I'd like every record given again exactly, please.

Data section:
=== Section Start ===

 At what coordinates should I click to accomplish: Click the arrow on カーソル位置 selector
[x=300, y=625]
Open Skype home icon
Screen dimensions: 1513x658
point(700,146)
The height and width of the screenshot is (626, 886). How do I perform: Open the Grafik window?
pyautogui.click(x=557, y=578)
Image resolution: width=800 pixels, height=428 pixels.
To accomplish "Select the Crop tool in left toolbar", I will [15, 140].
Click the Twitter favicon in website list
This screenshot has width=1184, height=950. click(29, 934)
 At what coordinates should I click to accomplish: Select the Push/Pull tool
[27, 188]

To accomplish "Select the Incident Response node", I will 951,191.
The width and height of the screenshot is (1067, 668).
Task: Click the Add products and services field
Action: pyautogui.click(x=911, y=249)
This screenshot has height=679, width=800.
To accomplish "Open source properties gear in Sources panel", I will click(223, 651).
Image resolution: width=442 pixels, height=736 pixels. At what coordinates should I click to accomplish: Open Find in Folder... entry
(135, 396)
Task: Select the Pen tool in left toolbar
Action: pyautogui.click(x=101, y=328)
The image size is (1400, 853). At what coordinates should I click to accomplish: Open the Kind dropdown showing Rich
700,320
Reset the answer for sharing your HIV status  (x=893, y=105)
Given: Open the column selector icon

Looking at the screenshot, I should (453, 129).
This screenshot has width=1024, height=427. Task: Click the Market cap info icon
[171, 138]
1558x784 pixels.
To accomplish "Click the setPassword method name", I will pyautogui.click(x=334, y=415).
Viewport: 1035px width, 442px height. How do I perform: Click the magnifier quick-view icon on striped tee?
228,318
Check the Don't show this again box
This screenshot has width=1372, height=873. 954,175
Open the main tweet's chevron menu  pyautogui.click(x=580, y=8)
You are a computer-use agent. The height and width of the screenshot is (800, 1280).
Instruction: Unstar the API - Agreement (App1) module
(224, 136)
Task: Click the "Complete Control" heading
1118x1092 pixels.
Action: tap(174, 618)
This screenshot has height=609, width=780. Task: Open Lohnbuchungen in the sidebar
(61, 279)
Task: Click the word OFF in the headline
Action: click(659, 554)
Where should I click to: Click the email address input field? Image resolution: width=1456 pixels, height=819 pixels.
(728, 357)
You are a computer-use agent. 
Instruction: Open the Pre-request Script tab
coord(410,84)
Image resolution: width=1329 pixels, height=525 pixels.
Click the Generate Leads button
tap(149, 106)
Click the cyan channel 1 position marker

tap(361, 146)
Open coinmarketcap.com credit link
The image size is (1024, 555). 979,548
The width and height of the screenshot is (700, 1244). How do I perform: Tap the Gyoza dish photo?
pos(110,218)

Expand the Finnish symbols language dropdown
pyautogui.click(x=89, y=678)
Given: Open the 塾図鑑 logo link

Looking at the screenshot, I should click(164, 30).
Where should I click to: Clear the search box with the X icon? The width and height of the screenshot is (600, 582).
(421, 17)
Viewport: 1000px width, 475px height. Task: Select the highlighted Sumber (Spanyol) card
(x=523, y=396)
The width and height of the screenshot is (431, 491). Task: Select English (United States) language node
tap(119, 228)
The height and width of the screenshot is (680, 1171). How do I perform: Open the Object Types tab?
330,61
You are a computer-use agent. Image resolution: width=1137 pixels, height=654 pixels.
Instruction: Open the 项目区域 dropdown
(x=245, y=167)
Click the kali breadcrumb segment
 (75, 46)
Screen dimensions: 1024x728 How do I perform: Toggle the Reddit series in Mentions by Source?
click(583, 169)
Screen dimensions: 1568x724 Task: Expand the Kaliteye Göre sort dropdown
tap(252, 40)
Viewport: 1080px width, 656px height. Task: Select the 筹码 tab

=== Section End ===

Answer to this exercise:
 At what coordinates should I click to accomplish: Click the arrow on カーソル位置 selector
[x=300, y=625]
Open Skype home icon
Screen dimensions: 1513x658
point(700,146)
The height and width of the screenshot is (626, 886). How do I perform: Open the Grafik window?
pyautogui.click(x=557, y=578)
Image resolution: width=800 pixels, height=428 pixels.
To accomplish "Select the Crop tool in left toolbar", I will [15, 140].
Click the Twitter favicon in website list
This screenshot has width=1184, height=950. click(29, 934)
 At what coordinates should I click to accomplish: Select the Push/Pull tool
[27, 188]

To accomplish "Select the Incident Response node", I will 951,191.
The width and height of the screenshot is (1067, 668).
Task: Click the Add products and services field
Action: pyautogui.click(x=911, y=249)
This screenshot has height=679, width=800.
To accomplish "Open source properties gear in Sources panel", I will click(223, 651).
Image resolution: width=442 pixels, height=736 pixels. At what coordinates should I click to accomplish: Open Find in Folder... entry
(135, 396)
Task: Select the Pen tool in left toolbar
Action: pyautogui.click(x=101, y=328)
The image size is (1400, 853). At what coordinates should I click to accomplish: Open the Kind dropdown showing Rich
700,320
Reset the answer for sharing your HIV status  (x=893, y=105)
Given: Open the column selector icon

Looking at the screenshot, I should (453, 129).
This screenshot has width=1024, height=427. Task: Click the Market cap info icon
[171, 138]
1558x784 pixels.
To accomplish "Click the setPassword method name", I will pyautogui.click(x=334, y=415).
Viewport: 1035px width, 442px height. How do I perform: Click the magnifier quick-view icon on striped tee?
228,318
Check the Don't show this again box
This screenshot has width=1372, height=873. 954,175
Open the main tweet's chevron menu  pyautogui.click(x=580, y=8)
You are a computer-use agent. The height and width of the screenshot is (800, 1280).
Instruction: Unstar the API - Agreement (App1) module
(224, 136)
Task: Click the "Complete Control" heading
1118x1092 pixels.
Action: tap(174, 618)
This screenshot has height=609, width=780. Task: Open Lohnbuchungen in the sidebar
(61, 279)
Task: Click the word OFF in the headline
Action: click(659, 554)
Where should I click to: Click the email address input field? Image resolution: width=1456 pixels, height=819 pixels.
(728, 357)
You are a computer-use agent. 
Instruction: Open the Pre-request Script tab
coord(410,84)
Image resolution: width=1329 pixels, height=525 pixels.
Click the Generate Leads button
tap(149, 106)
Click the cyan channel 1 position marker

tap(361, 146)
Open coinmarketcap.com credit link
The image size is (1024, 555). 979,548
The width and height of the screenshot is (700, 1244). How do I perform: Tap the Gyoza dish photo?
pos(110,218)

Expand the Finnish symbols language dropdown
pyautogui.click(x=89, y=678)
Given: Open the 塾図鑑 logo link

Looking at the screenshot, I should click(164, 30).
Where should I click to: Clear the search box with the X icon? The width and height of the screenshot is (600, 582).
(421, 17)
Viewport: 1000px width, 475px height. Task: Select the highlighted Sumber (Spanyol) card
(x=523, y=396)
The width and height of the screenshot is (431, 491). Task: Select English (United States) language node
tap(119, 228)
The height and width of the screenshot is (680, 1171). How do I perform: Open the Object Types tab?
330,61
You are a computer-use agent. Image resolution: width=1137 pixels, height=654 pixels.
Instruction: Open the 项目区域 dropdown
(x=245, y=167)
Click the kali breadcrumb segment
 (75, 46)
Screen dimensions: 1024x728 How do I perform: Toggle the Reddit series in Mentions by Source?
click(583, 169)
Screen dimensions: 1568x724 Task: Expand the Kaliteye Göre sort dropdown
tap(252, 40)
Viewport: 1080px width, 656px height. Task: Select the 筹码 tab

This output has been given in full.